[START Raw data]

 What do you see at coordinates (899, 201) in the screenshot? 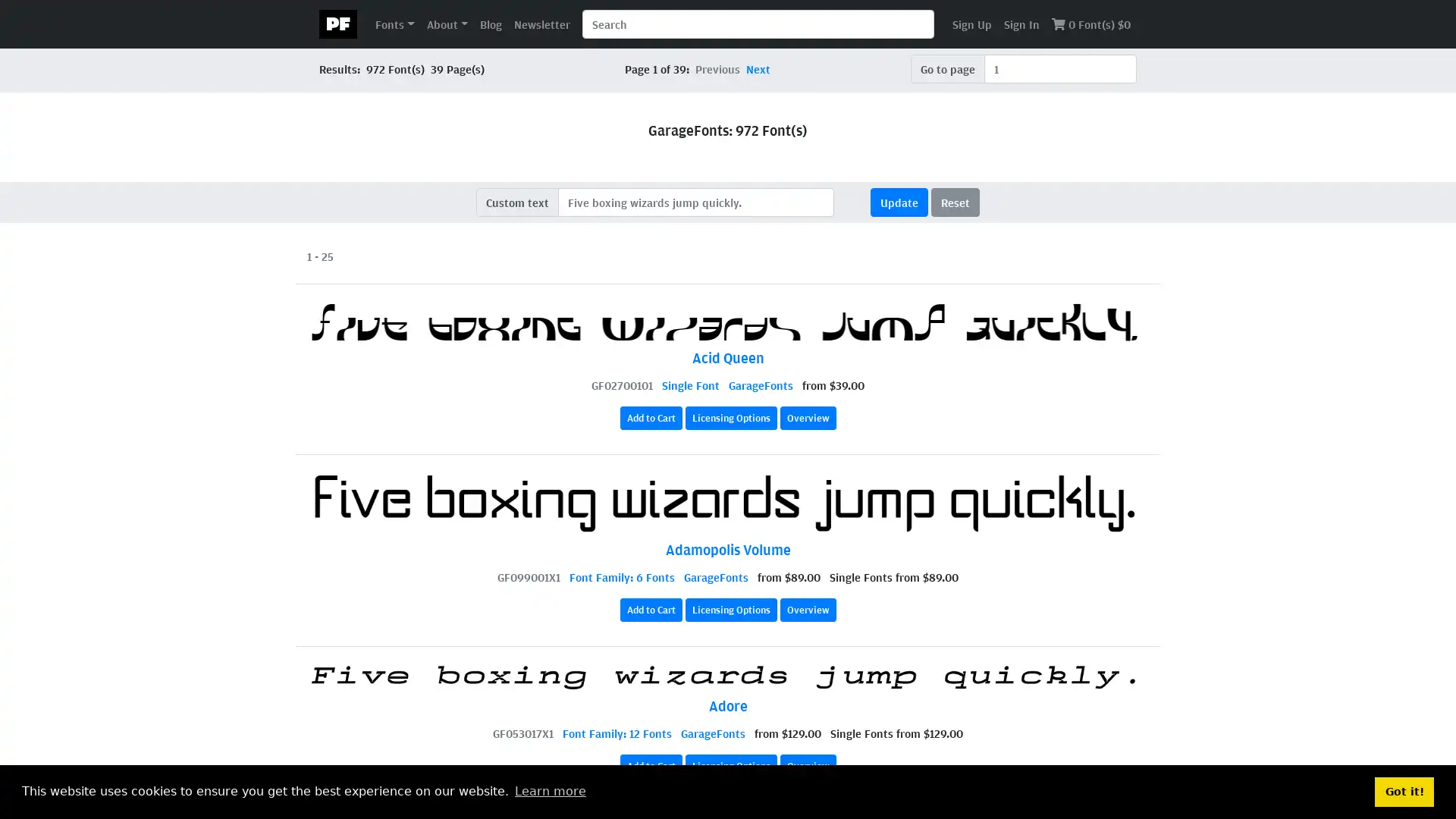
I see `Update` at bounding box center [899, 201].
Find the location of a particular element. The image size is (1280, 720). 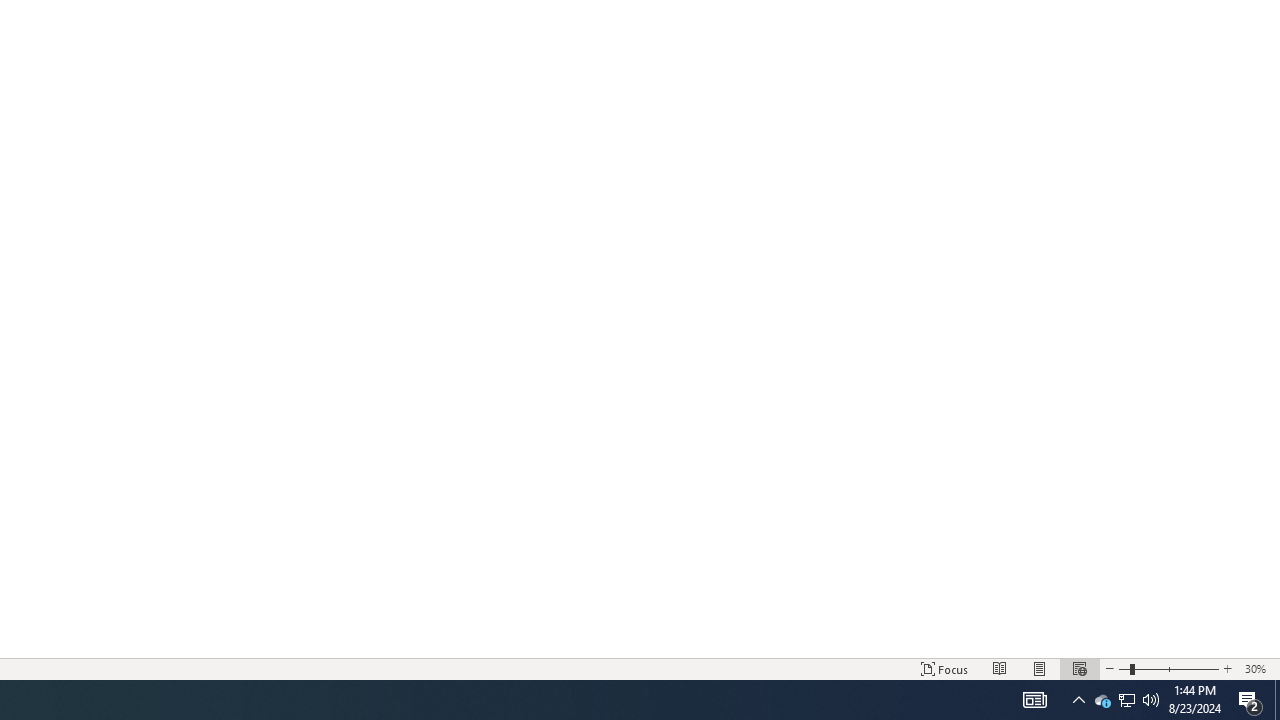

'Print Layout' is located at coordinates (1040, 669).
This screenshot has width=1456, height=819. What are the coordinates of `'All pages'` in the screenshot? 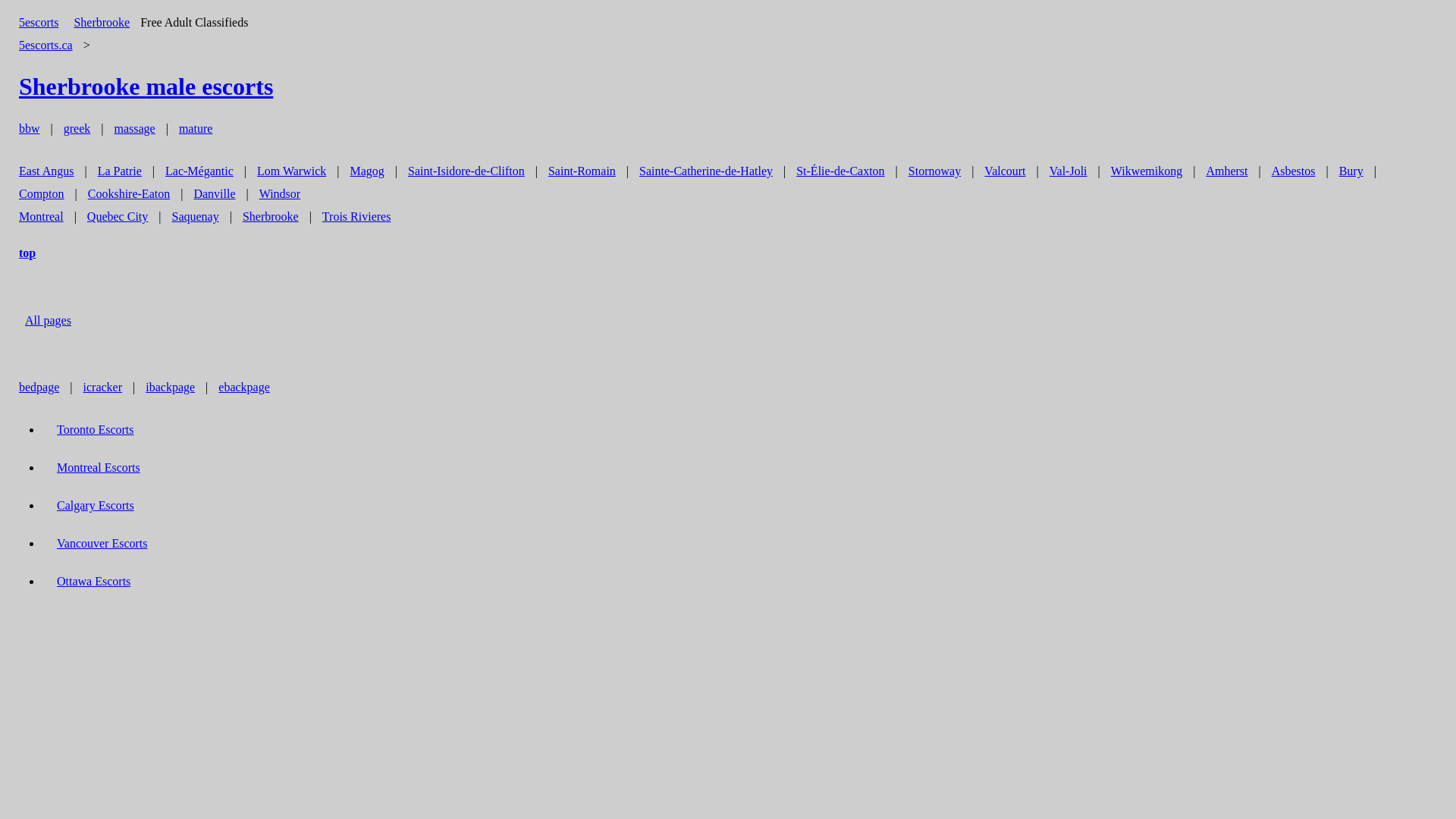 It's located at (48, 319).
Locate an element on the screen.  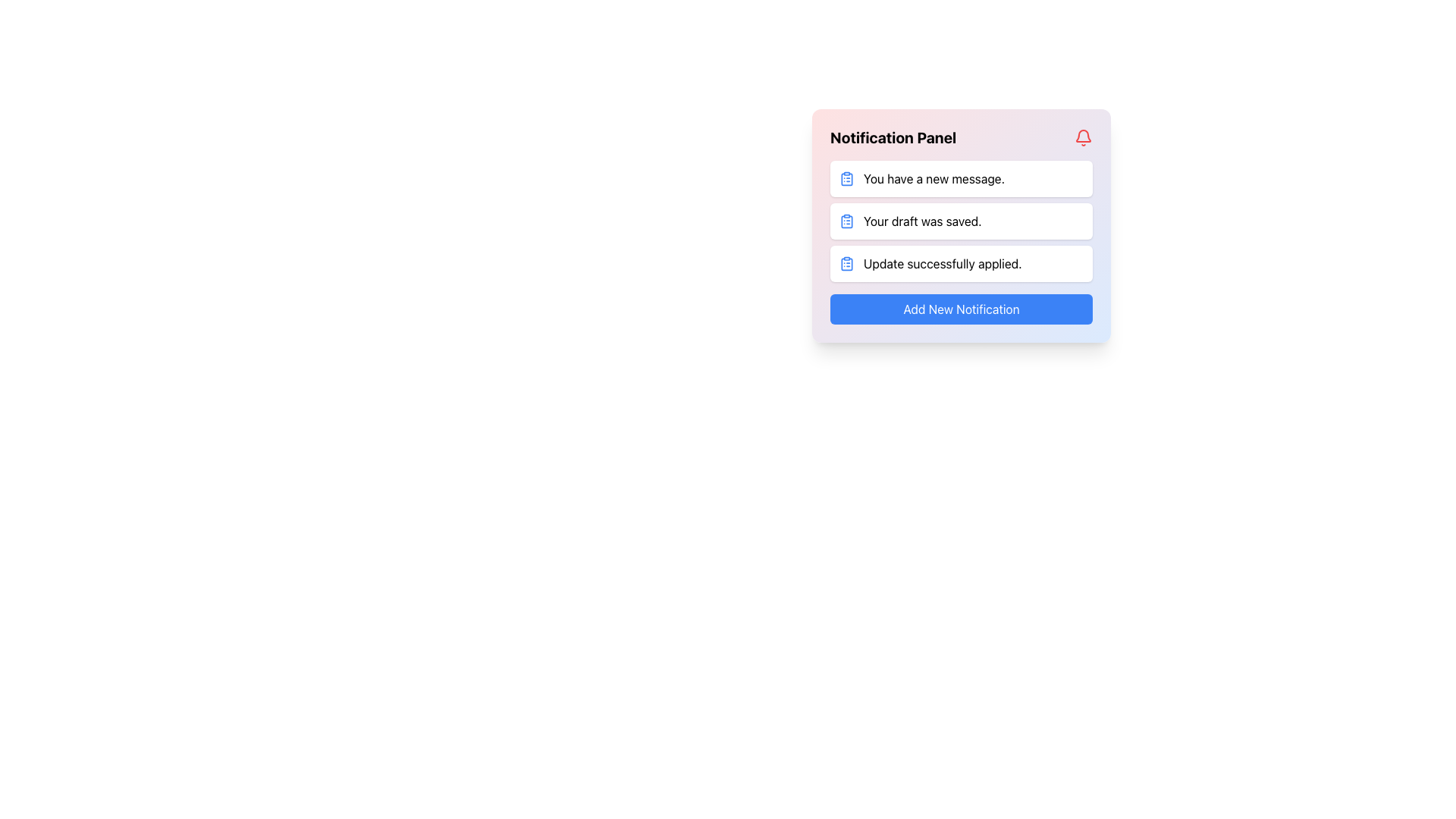
the second notification item in the notification panel that confirms the draft has been saved is located at coordinates (960, 221).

[END Raw data]

Reproduce the items above exactly, starting at the first line and ending with the line that contains "coordinates (1040, 669).". Leave out the pictures.

 What do you see at coordinates (899, 201) in the screenshot? 
I see `Update` at bounding box center [899, 201].
Find the location of a particular element. The image size is (1280, 720). 

'Print Layout' is located at coordinates (1040, 669).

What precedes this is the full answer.